Recently, two Egyptian fertilizers companies were partially acquired by Gulf investment funds, Saudi and Emirati in particular. Both companies are joint-stock companies with their stocks owned mainly by state economic bodies like Nasser Bank, National Investment Bank, and Egyptian Petroleum Authority. Both companies are factually state-owned businesses dealt with legally as private entities.
The two deals were said to be within the state plan to encourage direct foreign investment in the country instead of portfolio investment of investing short-term loans in treasury bills, which is known as “hot money”, which the minister of finance admitted recently that it was a mistake to depend on it over the past few years. The question, however, is whether what happened was a direct investment or not. The acquisition of successful, profitable companies does not achieve the target of widening the Egyptian productive enterprises. Instead, what occurred was that the government took quick profit it badly needed to bridge its severe financial crisis while ceding the revenues of profitable assets.
Abu Keir Fertilizers: Egypt’s gift to Abu Dhabi
The first case is Abu Keir Fertilizers, which is an Egyptian joint-stock company owned by state economic bodies as follows, National Investment Bank (21.5%), the Egyptian Petroleum Authority (19%), the Industrial Development Authority (10%), Nasser Bank (6%), and the Chemical Industries Holding Company (5.5%) as well as the contributor employers union (5%) and Al-Ahly Capital Bank. The nominal capital of the corporation is 1.8 billion pounds distributed on 1.26 billion shares, with the share’s par value at 1.5 pounds.
Last April, the company declared the National Investment Bank sold its share in the company, 271.5 million shares (21.5%), to Alpha Oryx, a company owned by Abu Dhabi Investment Fund. The deal amounted to about 392 million dollars (about 7.5 billion pounds. Last July, the company declared it reaped 9 billion pounds net profit in 2021/2022 of 16 billion pounds revenues with a 160% annual increase. According to the recent deal, Alpha Oryx profited from 1.9 billion pounds. Although the company will not receive all profit within the dividends, it is expected to achieve a 100% return on investment within four years, supposing no profit growth. Within two years, profit will grow at the same annual rate as this year.
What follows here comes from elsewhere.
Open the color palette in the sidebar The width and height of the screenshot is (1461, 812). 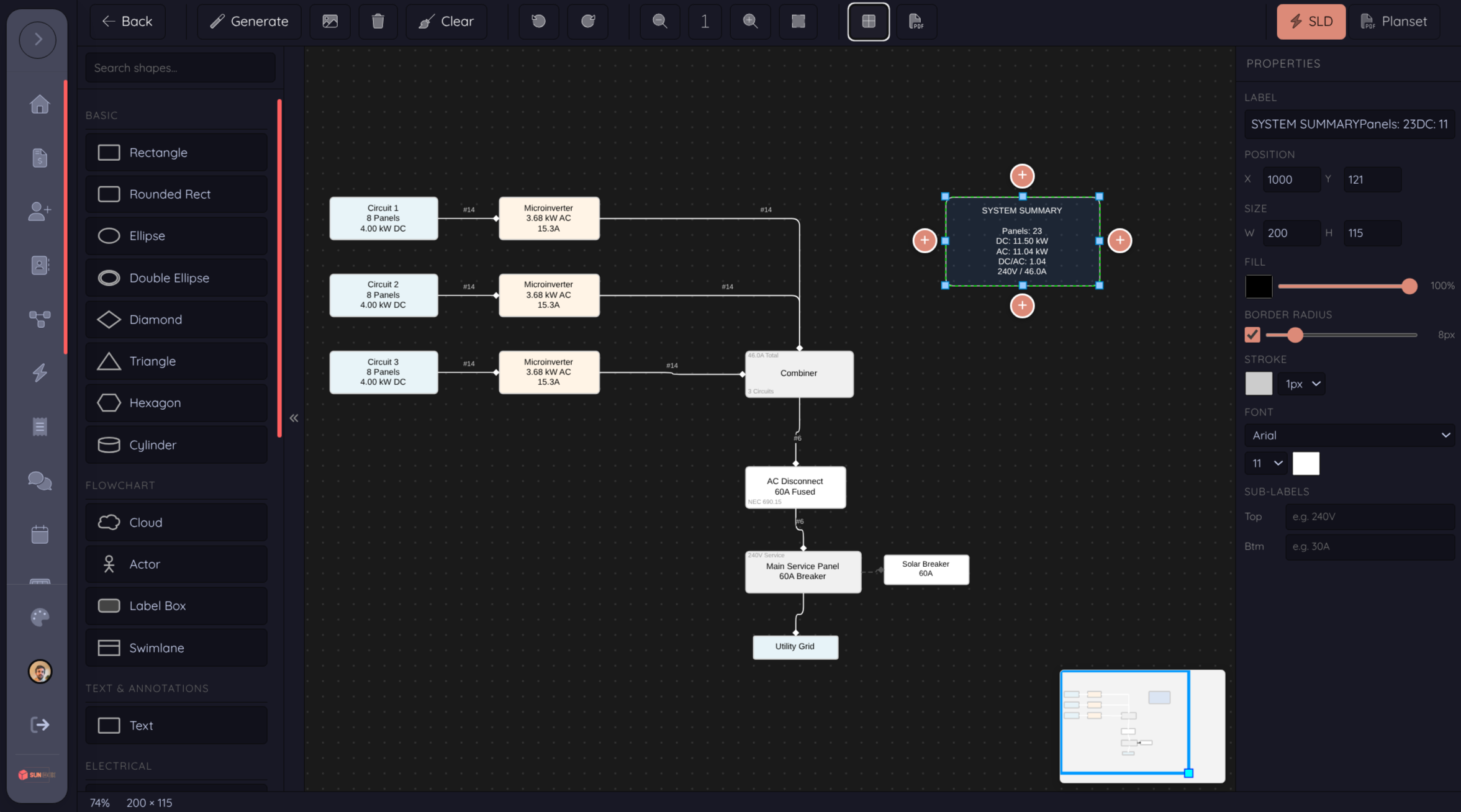click(x=39, y=617)
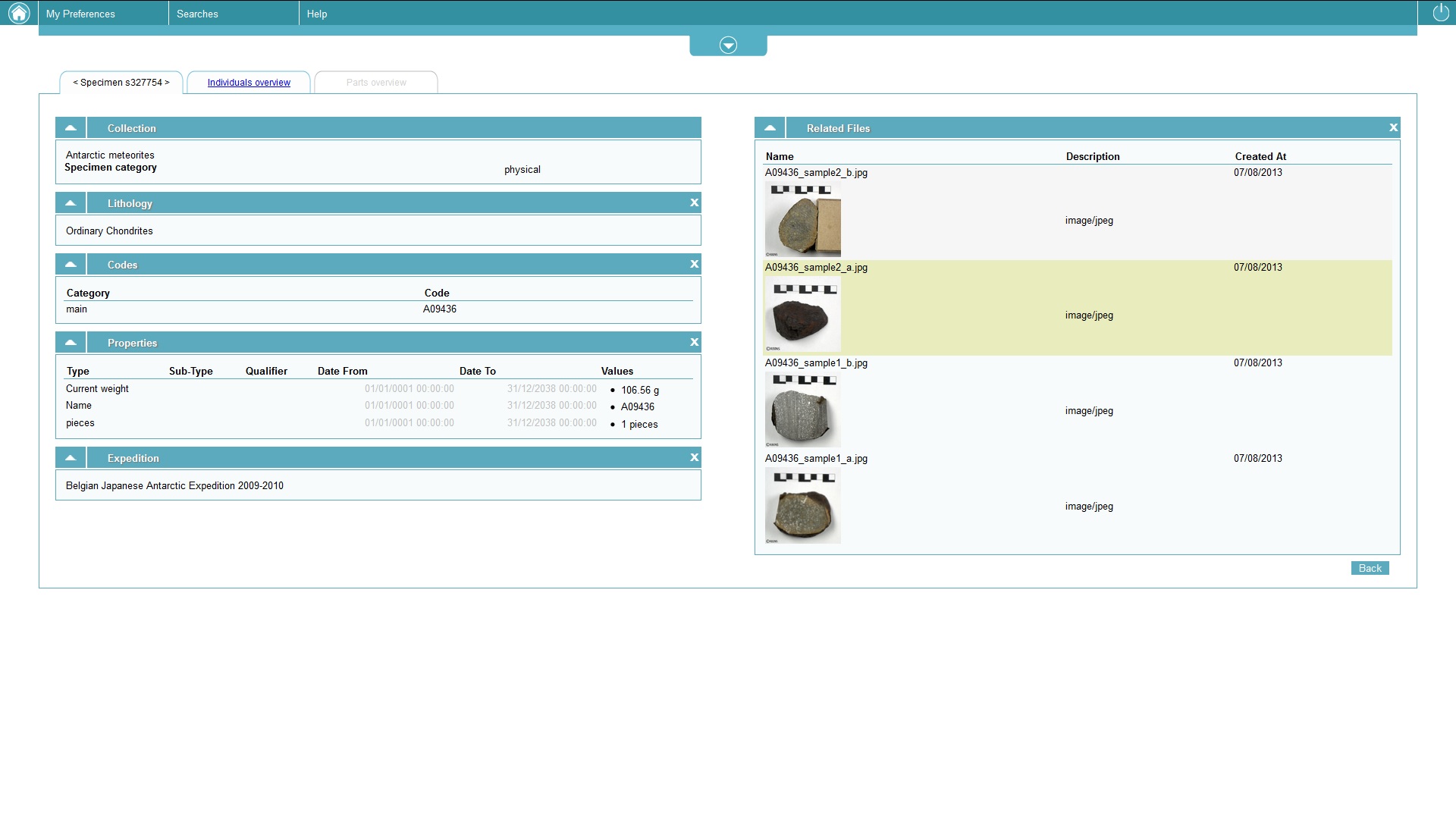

MOPCO: New Gulf’s goose that lays golden eggs
The second case is Misr Fertilizers – MOPCO, which is also a joint-stock company owned by the state economic bodies as follows, the Chemical Industries Holding Company (31%), the Egyptian treasury (26%) and the National Investment Bank (13%) as well as about 13% share for both EGAS and GASCO companies. Last April, within the Emirati big acquisition deal in Egypt that included Abu Keir Fertilizers, CIB bank, Fawry and Alexandria Containers, Alfa Oryx acquired a 20% share of MOPCO from the Egyptian treasury share. The deal was worth 266 million dollars (about 5 billion pounds). A week ago, the Saudi Public Investments Fund acquired a new 25% share of MOPCO, including the total percentage of NIB and the remainder of the Egyptian treasury share.
MOPCO achieved 2.85 billion pounds net profit within the first half of 2022 compared to 650 million pounds, which is a 400% annual increase. The figures say the Egyptian government has not been seeking to restructure the ownership of the assets or encourage investment. Still, instead, it abandons its profitable holdings because of its critical financial requirements.
The future of the Fertilizers industry
Annually, Egypt produces 8 million tons of urea fertilizer and 3.5 million tons of phosphatic fertilizers, which allows it to be the world’s sixth exporter of urea with 6.5 million tons. In 2021, the Egyptian fertilizer exports hit 2.3 billion dollars compared to 1.4 billion dollars.
The Russian-Ukrainian war led to a boom in fertilizers prices and world demand for fertilizers. Accordingly, the chairman of the Chemical Industries Holding Companies, Emad Eddin Mustafa, stated after the war that fertilizers would be the engine of Egyptian exports expecting them to hit 10 billion dollars. On the other hand, the Gulf is a megaproducer of fertilizers and the world’s first exporter of urea, with a 33% share of the international market. This fact raises concern over the Gulf’s intentions behind acquiring the Egyptian fertilizers industry. Egypt has had a bad experience with DP World, the Emirati company that manages some Egyptian ports, and worked to downgrade them to save the competency of other Emirati ports in the region.